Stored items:
○ ○ ○ ○ ○ ○ ○

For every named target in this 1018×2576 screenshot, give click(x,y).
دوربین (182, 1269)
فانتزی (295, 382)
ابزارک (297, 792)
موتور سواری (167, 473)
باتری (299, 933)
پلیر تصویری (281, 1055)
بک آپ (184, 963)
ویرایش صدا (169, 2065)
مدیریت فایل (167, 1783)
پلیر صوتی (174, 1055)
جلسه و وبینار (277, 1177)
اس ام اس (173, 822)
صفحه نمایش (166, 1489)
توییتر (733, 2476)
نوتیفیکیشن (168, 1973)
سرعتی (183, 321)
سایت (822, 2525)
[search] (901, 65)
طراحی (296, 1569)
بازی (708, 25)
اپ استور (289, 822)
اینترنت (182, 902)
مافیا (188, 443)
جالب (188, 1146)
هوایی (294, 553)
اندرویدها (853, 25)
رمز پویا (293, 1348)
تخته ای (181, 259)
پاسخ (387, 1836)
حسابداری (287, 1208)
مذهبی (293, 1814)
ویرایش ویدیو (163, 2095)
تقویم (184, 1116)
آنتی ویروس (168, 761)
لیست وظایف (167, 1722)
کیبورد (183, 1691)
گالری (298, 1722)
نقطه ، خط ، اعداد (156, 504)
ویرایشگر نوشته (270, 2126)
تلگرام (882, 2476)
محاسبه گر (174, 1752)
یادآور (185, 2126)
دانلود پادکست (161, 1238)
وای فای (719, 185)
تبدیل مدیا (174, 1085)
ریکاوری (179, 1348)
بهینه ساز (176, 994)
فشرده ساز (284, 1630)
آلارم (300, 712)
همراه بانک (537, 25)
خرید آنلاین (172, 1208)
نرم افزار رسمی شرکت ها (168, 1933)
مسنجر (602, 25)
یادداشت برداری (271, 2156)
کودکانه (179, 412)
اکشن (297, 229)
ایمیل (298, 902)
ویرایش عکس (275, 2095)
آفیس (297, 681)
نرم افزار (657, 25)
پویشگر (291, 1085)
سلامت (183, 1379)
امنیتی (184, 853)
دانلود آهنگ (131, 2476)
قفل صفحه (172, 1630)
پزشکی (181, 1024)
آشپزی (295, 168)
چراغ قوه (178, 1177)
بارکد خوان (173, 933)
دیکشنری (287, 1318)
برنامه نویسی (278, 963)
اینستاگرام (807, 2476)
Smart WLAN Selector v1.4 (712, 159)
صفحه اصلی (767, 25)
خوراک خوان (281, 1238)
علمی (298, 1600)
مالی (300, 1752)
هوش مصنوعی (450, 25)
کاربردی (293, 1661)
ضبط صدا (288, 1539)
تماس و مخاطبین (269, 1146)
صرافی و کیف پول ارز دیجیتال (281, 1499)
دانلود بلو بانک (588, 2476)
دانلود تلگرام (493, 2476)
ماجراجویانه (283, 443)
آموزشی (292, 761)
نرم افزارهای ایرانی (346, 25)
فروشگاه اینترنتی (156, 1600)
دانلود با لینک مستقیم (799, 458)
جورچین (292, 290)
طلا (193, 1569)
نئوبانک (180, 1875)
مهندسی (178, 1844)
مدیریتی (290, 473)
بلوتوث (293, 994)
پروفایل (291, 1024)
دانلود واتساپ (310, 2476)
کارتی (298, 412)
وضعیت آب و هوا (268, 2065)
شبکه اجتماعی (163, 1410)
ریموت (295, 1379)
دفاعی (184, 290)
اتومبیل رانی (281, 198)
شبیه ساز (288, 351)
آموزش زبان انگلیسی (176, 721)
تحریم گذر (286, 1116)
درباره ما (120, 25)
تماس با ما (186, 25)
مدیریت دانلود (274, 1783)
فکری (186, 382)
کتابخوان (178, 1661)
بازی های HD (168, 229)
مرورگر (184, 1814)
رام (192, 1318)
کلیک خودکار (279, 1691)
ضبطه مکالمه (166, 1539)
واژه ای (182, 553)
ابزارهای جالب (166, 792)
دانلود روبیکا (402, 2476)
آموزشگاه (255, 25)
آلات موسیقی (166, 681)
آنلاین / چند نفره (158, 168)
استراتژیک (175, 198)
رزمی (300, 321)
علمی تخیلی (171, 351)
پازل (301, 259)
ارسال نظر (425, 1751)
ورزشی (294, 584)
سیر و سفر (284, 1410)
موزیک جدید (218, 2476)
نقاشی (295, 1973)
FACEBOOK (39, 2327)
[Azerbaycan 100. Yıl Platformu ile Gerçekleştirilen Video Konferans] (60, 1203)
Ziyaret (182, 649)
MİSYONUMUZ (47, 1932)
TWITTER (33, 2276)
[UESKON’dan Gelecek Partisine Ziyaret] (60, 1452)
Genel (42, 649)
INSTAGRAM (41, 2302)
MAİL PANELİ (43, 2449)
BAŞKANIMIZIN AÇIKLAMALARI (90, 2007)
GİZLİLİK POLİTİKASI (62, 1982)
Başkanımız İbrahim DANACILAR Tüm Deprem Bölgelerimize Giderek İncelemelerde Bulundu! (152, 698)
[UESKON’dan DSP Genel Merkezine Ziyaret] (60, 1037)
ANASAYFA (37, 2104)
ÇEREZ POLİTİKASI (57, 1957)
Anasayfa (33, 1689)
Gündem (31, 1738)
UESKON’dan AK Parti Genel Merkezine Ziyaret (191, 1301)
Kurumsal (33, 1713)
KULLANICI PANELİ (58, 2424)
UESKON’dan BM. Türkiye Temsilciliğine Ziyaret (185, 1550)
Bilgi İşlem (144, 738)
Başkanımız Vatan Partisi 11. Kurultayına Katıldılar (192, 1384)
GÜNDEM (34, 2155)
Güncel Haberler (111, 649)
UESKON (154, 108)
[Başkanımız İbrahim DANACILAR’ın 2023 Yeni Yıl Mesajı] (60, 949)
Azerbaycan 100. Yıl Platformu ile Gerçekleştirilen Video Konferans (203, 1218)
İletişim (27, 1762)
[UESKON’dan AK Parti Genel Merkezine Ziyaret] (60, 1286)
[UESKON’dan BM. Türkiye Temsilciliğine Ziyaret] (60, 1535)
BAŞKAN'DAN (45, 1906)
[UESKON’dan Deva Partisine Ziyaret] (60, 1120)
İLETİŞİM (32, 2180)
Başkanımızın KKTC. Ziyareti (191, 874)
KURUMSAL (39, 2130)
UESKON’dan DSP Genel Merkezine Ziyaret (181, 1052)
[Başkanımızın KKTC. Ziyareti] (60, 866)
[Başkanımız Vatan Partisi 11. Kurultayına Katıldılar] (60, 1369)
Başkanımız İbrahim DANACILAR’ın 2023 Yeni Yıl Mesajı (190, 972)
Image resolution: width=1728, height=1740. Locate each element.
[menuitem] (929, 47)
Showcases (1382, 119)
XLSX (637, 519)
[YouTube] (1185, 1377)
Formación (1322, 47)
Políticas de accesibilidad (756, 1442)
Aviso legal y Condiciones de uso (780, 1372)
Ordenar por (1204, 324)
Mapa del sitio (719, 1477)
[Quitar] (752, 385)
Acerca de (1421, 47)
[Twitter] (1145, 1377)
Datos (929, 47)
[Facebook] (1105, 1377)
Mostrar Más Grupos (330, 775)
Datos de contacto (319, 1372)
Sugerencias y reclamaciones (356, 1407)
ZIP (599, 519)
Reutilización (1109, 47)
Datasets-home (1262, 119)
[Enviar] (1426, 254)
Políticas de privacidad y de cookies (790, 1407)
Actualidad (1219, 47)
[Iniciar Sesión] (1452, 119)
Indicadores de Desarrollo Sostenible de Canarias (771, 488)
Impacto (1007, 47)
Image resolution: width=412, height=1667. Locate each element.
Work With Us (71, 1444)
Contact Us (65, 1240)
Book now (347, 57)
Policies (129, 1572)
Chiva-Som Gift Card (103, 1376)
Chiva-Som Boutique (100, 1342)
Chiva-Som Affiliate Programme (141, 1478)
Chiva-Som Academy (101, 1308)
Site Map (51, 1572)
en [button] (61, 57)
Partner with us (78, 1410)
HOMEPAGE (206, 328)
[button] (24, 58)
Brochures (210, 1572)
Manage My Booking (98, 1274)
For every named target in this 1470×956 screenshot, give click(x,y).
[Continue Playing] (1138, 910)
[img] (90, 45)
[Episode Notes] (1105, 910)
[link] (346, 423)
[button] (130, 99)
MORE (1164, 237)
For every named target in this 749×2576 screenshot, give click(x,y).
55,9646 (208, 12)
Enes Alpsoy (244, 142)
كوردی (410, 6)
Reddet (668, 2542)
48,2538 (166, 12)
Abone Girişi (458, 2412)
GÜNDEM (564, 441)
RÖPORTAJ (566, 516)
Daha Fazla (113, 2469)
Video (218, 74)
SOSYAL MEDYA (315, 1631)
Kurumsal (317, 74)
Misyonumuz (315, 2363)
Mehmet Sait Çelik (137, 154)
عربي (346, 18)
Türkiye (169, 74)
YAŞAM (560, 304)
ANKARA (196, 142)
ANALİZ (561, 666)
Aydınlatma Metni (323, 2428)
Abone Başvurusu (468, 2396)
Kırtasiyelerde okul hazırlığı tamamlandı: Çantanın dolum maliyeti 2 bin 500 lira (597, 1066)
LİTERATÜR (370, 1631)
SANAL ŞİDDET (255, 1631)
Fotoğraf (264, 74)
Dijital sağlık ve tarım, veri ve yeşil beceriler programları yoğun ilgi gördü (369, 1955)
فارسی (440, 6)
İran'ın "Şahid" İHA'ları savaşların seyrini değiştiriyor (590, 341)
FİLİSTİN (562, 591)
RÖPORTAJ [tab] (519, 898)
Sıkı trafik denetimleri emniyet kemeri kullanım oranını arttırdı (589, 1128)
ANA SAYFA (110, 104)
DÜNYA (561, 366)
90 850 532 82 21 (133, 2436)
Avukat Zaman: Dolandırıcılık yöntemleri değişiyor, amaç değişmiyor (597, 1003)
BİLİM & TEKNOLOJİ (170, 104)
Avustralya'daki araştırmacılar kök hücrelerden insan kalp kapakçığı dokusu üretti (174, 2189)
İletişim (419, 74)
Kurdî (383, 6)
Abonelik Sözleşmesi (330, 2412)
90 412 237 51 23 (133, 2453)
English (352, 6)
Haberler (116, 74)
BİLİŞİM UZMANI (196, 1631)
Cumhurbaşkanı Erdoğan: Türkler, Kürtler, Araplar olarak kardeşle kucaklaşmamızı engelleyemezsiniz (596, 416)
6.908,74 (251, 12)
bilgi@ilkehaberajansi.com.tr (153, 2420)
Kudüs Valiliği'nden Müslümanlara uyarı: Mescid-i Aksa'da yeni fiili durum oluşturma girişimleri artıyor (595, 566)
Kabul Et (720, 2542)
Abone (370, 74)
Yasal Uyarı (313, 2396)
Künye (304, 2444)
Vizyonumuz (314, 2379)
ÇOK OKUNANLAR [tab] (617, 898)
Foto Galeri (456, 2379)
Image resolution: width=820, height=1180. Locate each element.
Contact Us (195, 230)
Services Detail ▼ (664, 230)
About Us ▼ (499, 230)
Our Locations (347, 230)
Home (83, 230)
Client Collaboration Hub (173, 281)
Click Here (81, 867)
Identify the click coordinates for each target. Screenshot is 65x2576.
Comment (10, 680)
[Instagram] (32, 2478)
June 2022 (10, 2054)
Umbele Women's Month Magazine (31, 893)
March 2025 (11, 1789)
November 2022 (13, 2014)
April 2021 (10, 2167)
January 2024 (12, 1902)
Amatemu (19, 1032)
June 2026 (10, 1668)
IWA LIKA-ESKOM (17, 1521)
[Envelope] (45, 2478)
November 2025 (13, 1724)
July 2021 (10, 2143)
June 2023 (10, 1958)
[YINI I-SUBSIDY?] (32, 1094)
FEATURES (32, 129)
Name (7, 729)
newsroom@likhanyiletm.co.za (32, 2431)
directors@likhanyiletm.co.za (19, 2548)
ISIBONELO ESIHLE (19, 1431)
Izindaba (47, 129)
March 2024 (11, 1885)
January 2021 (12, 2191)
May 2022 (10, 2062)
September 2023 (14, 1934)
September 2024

○ ○ ○ ○ ○ ○ ○

● Problem details
Please transcribe only the lines in the records above running from the line that has "Yasal Uyarı (313, 2396)" through the line that has "Client Collaboration Hub (173, 281)", both included, exactly as they appear.

● Result
Yasal Uyarı (313, 2396)
Künye (304, 2444)
Vizyonumuz (314, 2379)
ÇOK OKUNANLAR [tab] (617, 898)
Foto Galeri (456, 2379)
Image resolution: width=820, height=1180. Locate each element.
Contact Us (195, 230)
Services Detail ▼ (664, 230)
About Us ▼ (499, 230)
Our Locations (347, 230)
Home (83, 230)
Client Collaboration Hub (173, 281)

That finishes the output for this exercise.